How it works: You mark up to 4 cache breakpoints in the prompt with cache_control. Cached input is 10% of base price (90% discount). Cache write is 1.25x base (you pay 25% premium to populate). Default TTL 5 minutes; 1-hour tier available at 2x base for write.

PM Implication: Best for retrieval-heavy systems with stable context blocks (system prompts + tool definitions + RAG document sets). The 90% discount means amortizing a 50K-token context over 10 turns is essentially free.

OpenAI (automatic prefix caching)

How it works: Caching is automatic for prompts >1024 tokens with shared prefixes. No API changes required. Cached tokens cost 50% of base price on standard tier, ~25% on Realtime API. TTL is provider-managed (typically 5-10 minutes).

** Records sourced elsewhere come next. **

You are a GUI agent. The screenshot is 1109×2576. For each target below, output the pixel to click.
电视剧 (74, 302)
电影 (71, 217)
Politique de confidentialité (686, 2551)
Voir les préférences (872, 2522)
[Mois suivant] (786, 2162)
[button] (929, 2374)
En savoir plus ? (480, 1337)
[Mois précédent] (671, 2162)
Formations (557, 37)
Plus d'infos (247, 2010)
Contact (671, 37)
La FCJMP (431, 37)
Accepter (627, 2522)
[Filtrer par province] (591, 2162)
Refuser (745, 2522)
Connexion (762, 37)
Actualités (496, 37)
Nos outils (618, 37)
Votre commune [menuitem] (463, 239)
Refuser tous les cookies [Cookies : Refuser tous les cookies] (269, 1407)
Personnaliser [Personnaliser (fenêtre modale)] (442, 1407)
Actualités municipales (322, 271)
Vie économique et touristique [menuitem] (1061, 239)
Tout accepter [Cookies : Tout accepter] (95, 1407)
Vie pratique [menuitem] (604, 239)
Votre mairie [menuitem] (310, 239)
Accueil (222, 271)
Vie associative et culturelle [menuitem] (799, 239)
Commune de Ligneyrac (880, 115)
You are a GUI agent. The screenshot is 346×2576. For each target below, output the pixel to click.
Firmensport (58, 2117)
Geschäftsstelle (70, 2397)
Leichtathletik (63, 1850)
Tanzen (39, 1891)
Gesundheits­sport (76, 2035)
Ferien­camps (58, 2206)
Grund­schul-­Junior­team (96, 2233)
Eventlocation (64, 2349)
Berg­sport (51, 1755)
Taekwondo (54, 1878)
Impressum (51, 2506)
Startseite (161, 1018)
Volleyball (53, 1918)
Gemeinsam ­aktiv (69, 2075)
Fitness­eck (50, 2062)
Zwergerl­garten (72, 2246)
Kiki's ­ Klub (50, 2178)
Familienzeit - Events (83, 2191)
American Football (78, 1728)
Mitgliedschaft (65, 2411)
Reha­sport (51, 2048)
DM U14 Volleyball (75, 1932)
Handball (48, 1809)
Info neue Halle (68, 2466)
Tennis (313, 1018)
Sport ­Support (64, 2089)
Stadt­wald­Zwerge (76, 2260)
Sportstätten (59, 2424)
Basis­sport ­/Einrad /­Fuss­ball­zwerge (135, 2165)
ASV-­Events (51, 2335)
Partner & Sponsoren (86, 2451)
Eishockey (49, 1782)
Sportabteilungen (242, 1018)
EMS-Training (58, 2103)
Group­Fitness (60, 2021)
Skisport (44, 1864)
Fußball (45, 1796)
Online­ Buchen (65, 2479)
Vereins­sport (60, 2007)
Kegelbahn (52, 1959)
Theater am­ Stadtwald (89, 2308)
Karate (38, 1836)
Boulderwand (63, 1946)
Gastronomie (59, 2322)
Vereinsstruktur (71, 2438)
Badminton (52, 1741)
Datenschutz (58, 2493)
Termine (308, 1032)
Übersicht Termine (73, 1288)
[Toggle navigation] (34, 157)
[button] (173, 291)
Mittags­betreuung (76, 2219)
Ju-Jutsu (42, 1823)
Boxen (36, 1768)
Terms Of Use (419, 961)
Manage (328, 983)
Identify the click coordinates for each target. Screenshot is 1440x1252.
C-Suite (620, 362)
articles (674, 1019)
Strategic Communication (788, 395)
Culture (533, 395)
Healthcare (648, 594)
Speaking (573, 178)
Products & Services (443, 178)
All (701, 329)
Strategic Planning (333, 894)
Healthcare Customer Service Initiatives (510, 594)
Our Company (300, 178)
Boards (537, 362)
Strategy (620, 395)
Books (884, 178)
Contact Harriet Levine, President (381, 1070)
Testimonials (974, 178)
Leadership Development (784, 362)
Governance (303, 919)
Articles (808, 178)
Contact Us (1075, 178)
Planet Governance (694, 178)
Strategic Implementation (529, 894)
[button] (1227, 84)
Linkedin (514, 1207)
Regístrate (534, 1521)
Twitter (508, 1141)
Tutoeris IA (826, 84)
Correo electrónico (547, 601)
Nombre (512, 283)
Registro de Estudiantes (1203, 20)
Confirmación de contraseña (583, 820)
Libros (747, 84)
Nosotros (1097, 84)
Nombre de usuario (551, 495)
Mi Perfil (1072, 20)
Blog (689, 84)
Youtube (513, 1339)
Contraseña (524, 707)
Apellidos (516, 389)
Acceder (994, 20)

PM Implication: Cheaper to adopt (zero code changes) but smaller discount and less control. Stable prefix matters: prepend everything that doesn't change to the start of the prompt.

Google Gemini (context caching)

How it works: Explicit API: createCachedContent uploads a context, returns a handle, you reference it on each call. Storage cost (per token, per hour) PLUS reduced compute cost on use. TTL configurable up to a day.

PM Implication: Best when one large context is reused thousands of times (e.g., embed a 1M-token codebase, query it for hours). Worse than Anthropic/OpenAI for ad-hoc shared prefixes because of the storage fee.

Cut Inference Costs With the Right Architecture

The AI PM Masterclass walks through real cost-optimization decisions — including the KV cache patterns top teams use to ship cheaper products. Live, taught by a Salesforce Sr. Director PM.

Designing Products Around the KV Cache

Cache hit rate is one of the highest-leverage metrics in production AI systems. A 5-minute design review can move a feature from 10% cache hit to 90% — and turn a money-losing product into a profitable one.

Stabilize the prompt prefix

Order: system prompt → tool definitions → static context → user message. Anything dynamic at the front kills cache. Replace timestamps with placeholders, normalize casing, freeze tool order. One PM team cut Claude bill 7x just by reordering the prompt.

Append-only conversation history

Multi-turn chat naturally caches well: each turn appends, so all previous turns are cached. Don't edit/redact prior turns mid-conversation — that invalidates everything after the edit. Summarize at boundaries, not in the middle.

Prefix-share retrieval results

Naive RAG re-injects different chunks per query, which destroys cache. Better: retrieve once per session, hold the document set stable, vary only the user query. Even better: cluster users by likely-relevant docs, share prefixes across the cluster.

Watch your cache hit rate metric

Anthropic and OpenAI both return cache hit/miss in the API response. Log it. If a feature has <50% cache hit rate, the prompt design is wrong. >85% means the design is working. Treat it like any other product metric — set a target, alert on regressions.

When the KV Cache Is the Wrong Optimization

Cache thinking is powerful but it\'s not always the right lever. Three cases where you should architect around it differently.

Highly personalized prompts

If every user gets a unique system prompt (their data, their preferences, their history), cache hit rate is structurally low. Better lever: smaller model, shorter prompts, or fine-tuning a model on common patterns instead of stuffing them into context.

Latency-critical real-time apps

Cached or not, decode latency is fundamental. If you need <100ms total response time, KV cache won't save you — you need a smaller model, speculative decoding, or output streaming with optimistic UI.

Compliance-sensitive contexts

Cache lives on shared infrastructure. Some regulated environments (healthcare, finance, EU GDPR-strict deployments) require dedicated inference or no cross-request caching. Check provider data-residency and isolation guarantees before designing around cache.

Embedding/classification workloads

Single-step inference (one input, one output, no follow-up) doesn't benefit from a persistent cache. The whole framing applies to autoregressive generation. For classifiers and embedding models, look at batching and quantization instead.